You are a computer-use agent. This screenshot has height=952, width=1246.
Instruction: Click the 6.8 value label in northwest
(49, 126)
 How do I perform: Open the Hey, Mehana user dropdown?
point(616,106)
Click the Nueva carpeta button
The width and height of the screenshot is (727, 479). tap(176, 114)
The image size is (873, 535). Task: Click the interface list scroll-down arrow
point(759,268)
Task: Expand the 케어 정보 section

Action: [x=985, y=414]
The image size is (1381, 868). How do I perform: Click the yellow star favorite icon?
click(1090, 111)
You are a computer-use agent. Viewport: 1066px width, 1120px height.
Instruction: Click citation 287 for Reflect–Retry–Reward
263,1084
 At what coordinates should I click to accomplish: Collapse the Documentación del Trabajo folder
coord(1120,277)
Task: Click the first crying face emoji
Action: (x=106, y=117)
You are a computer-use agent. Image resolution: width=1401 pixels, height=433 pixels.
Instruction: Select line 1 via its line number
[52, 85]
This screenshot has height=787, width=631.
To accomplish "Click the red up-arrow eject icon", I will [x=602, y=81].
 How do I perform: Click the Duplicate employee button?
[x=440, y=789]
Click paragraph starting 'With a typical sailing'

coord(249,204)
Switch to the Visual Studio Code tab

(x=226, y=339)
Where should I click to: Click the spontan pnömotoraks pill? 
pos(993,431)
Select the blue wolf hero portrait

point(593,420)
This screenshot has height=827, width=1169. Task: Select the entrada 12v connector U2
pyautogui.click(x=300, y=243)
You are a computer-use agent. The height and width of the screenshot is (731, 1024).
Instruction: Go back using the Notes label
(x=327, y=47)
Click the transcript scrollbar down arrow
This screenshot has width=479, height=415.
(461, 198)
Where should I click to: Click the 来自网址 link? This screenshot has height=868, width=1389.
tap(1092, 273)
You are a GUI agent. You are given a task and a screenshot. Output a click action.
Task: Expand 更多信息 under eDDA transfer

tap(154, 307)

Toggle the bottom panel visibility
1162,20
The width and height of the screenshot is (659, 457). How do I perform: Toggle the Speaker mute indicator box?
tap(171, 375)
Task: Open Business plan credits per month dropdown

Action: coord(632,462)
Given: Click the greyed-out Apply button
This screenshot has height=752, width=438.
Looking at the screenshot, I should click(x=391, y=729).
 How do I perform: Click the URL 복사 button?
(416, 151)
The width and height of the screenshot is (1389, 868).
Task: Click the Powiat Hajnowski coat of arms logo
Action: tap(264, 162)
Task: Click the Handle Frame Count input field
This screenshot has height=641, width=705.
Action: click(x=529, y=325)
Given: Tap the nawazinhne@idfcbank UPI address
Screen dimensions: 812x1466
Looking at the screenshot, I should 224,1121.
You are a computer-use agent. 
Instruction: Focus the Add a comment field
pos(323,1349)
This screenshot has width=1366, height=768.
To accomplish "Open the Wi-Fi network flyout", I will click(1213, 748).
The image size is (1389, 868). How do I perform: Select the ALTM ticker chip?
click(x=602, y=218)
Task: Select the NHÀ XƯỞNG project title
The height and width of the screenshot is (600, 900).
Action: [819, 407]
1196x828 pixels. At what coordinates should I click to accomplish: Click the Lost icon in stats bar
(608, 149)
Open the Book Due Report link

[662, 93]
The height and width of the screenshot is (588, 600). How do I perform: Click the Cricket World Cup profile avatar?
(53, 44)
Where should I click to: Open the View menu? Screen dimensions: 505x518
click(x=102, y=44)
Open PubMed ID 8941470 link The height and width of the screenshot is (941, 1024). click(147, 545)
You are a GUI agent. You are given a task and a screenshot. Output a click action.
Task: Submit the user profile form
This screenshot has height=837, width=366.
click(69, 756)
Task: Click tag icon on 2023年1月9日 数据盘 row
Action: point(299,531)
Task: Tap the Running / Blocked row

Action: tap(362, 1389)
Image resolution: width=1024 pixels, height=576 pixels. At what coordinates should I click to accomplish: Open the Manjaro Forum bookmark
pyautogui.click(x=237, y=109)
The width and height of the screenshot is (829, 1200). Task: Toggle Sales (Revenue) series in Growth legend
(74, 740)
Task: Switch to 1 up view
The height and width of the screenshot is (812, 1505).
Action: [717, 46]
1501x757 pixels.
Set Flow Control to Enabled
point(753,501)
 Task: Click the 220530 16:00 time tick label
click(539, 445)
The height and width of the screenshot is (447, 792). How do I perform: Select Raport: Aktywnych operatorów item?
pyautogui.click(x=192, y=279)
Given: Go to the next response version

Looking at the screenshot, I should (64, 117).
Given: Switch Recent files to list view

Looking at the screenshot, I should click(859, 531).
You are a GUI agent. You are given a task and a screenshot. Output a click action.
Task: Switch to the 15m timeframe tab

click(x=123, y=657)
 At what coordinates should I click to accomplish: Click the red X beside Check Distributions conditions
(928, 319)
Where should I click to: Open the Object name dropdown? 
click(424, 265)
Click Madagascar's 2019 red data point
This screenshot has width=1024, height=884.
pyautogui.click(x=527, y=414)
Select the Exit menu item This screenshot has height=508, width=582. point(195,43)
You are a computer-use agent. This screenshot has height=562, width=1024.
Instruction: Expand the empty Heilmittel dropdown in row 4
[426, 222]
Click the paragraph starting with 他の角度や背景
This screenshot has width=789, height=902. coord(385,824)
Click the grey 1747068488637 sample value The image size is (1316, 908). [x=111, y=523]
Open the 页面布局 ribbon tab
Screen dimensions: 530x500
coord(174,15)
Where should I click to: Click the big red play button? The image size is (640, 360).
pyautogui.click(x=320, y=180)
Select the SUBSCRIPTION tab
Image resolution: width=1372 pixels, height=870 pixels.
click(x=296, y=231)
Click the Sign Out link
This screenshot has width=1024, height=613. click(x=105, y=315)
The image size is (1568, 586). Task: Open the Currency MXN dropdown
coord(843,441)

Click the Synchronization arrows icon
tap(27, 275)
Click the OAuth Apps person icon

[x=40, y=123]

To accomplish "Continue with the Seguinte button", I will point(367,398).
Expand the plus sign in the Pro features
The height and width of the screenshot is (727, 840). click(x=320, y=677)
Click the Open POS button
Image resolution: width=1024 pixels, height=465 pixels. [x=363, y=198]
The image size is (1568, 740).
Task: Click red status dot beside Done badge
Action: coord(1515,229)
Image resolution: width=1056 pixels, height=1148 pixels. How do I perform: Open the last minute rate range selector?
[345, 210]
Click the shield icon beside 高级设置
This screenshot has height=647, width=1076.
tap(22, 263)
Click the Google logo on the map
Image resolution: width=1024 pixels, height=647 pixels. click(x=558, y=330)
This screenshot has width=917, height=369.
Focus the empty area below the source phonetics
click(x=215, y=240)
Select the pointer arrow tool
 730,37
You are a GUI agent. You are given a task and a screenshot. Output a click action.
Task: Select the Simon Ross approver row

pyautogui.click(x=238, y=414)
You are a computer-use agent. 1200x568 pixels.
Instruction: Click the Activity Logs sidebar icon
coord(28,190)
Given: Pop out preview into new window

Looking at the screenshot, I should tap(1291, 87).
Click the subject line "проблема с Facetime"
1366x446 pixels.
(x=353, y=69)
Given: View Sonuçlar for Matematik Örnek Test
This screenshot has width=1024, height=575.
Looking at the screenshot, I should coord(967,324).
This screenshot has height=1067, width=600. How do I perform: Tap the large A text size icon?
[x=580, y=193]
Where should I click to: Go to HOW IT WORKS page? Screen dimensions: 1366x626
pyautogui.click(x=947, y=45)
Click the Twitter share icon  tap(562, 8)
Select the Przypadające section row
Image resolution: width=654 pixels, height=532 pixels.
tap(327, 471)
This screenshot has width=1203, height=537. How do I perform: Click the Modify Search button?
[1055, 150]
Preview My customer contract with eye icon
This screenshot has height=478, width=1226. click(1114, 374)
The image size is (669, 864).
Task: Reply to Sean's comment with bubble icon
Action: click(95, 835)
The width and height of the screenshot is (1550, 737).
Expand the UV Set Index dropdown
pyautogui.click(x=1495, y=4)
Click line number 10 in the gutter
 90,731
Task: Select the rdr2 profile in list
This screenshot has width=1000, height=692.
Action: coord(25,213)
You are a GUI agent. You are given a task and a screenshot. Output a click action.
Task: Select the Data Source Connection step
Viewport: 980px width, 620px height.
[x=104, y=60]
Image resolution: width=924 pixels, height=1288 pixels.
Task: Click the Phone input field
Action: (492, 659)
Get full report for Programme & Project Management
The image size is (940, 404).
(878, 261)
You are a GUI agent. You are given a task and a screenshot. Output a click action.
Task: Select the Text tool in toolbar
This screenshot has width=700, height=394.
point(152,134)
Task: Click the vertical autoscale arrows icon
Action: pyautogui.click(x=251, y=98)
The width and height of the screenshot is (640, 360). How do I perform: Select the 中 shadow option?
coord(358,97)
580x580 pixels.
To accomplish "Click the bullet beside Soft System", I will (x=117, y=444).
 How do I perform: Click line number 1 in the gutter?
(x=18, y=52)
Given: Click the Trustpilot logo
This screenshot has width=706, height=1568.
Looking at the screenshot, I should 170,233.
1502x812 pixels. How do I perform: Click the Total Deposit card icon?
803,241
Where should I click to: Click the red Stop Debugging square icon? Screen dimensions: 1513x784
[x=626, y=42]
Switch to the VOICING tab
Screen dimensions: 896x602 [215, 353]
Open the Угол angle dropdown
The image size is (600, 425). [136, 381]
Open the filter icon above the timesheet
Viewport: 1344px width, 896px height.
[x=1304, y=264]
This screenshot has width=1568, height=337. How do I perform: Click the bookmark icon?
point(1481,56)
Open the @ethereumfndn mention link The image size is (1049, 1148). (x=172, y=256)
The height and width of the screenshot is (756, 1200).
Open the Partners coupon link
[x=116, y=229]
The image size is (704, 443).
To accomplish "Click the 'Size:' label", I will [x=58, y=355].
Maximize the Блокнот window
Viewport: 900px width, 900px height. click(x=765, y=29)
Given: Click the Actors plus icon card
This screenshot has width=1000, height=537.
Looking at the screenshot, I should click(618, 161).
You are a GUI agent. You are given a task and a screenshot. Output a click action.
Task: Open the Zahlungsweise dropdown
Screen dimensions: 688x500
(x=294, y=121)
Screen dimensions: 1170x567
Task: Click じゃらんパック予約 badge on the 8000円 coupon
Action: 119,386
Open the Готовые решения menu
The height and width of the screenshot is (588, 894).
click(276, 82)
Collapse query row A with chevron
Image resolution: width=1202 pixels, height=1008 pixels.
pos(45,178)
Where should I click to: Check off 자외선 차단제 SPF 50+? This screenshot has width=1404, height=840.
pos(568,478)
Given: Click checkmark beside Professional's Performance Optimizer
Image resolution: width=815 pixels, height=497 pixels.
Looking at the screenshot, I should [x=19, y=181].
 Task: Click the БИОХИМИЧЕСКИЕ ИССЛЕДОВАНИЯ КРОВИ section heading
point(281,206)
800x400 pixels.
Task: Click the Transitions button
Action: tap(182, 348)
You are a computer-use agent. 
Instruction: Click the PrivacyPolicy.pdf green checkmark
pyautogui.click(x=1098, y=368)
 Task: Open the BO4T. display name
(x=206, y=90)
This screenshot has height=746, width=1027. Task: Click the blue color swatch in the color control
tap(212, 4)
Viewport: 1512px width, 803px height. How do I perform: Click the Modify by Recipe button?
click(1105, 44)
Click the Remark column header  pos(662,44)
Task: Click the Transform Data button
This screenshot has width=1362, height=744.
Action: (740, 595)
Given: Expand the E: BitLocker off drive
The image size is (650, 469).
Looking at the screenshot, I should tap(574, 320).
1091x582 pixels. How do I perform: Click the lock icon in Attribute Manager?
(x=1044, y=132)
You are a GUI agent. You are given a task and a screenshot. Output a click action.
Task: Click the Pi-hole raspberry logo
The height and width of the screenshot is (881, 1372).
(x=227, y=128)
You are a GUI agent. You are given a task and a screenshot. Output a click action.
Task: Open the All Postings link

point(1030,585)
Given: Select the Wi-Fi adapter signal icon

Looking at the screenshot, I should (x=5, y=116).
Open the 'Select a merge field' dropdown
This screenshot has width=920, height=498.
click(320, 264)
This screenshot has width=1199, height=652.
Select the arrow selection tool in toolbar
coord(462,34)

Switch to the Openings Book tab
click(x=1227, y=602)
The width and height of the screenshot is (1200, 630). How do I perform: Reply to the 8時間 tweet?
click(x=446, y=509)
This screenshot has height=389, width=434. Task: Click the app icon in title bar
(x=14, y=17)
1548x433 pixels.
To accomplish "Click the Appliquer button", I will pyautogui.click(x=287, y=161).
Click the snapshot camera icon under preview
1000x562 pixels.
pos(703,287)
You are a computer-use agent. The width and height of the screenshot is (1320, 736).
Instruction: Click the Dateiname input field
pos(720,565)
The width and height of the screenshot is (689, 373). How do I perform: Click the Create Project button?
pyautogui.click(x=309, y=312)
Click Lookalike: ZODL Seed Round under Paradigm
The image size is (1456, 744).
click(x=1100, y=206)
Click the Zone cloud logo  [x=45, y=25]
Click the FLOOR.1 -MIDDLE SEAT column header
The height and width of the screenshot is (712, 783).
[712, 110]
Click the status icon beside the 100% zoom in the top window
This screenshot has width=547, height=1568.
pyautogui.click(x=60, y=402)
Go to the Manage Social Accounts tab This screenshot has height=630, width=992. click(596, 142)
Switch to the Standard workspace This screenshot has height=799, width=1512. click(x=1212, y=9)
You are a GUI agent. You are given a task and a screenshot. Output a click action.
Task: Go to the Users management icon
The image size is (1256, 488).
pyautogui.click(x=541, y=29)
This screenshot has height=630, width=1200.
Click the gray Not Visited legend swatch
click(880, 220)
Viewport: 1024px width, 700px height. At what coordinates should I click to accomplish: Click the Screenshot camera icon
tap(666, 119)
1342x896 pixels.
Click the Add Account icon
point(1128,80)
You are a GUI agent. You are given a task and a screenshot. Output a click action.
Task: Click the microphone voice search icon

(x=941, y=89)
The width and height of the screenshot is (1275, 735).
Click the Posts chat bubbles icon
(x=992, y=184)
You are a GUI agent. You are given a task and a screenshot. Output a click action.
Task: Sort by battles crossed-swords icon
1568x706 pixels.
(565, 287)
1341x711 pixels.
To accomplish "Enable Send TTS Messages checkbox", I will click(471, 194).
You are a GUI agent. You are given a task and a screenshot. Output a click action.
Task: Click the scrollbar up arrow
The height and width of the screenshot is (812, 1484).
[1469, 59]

####

All that is wanted is an exact copy of the lines above from the one with "Open the Partners coupon link" through the one with "Task: Click the Transform Data button", with both ends included.

Open the Partners coupon link
[x=116, y=229]
The image size is (704, 443).
To accomplish "Click the 'Size:' label", I will [x=58, y=355].
Maximize the Блокнот window
Viewport: 900px width, 900px height. click(x=765, y=29)
Given: Click the Actors plus icon card
This screenshot has width=1000, height=537.
Looking at the screenshot, I should click(618, 161).
You are a GUI agent. You are given a task and a screenshot. Output a click action.
Task: Open the Zahlungsweise dropdown
Screen dimensions: 688x500
(x=294, y=121)
Screen dimensions: 1170x567
Task: Click じゃらんパック予約 badge on the 8000円 coupon
Action: 119,386
Open the Готовые решения menu
The height and width of the screenshot is (588, 894).
click(276, 82)
Collapse query row A with chevron
Image resolution: width=1202 pixels, height=1008 pixels.
pos(45,178)
Where should I click to: Check off 자외선 차단제 SPF 50+? This screenshot has width=1404, height=840.
pos(568,478)
Given: Click checkmark beside Professional's Performance Optimizer
Image resolution: width=815 pixels, height=497 pixels.
Looking at the screenshot, I should [x=19, y=181].
 Task: Click the БИОХИМИЧЕСКИЕ ИССЛЕДОВАНИЯ КРОВИ section heading
point(281,206)
800x400 pixels.
Task: Click the Transitions button
Action: tap(182, 348)
You are a computer-use agent. 
Instruction: Click the PrivacyPolicy.pdf green checkmark
pyautogui.click(x=1098, y=368)
 Task: Open the BO4T. display name
(x=206, y=90)
This screenshot has height=746, width=1027. Task: Click the blue color swatch in the color control
tap(212, 4)
Viewport: 1512px width, 803px height. How do I perform: Click the Modify by Recipe button?
click(1105, 44)
Click the Remark column header  pos(662,44)
Task: Click the Transform Data button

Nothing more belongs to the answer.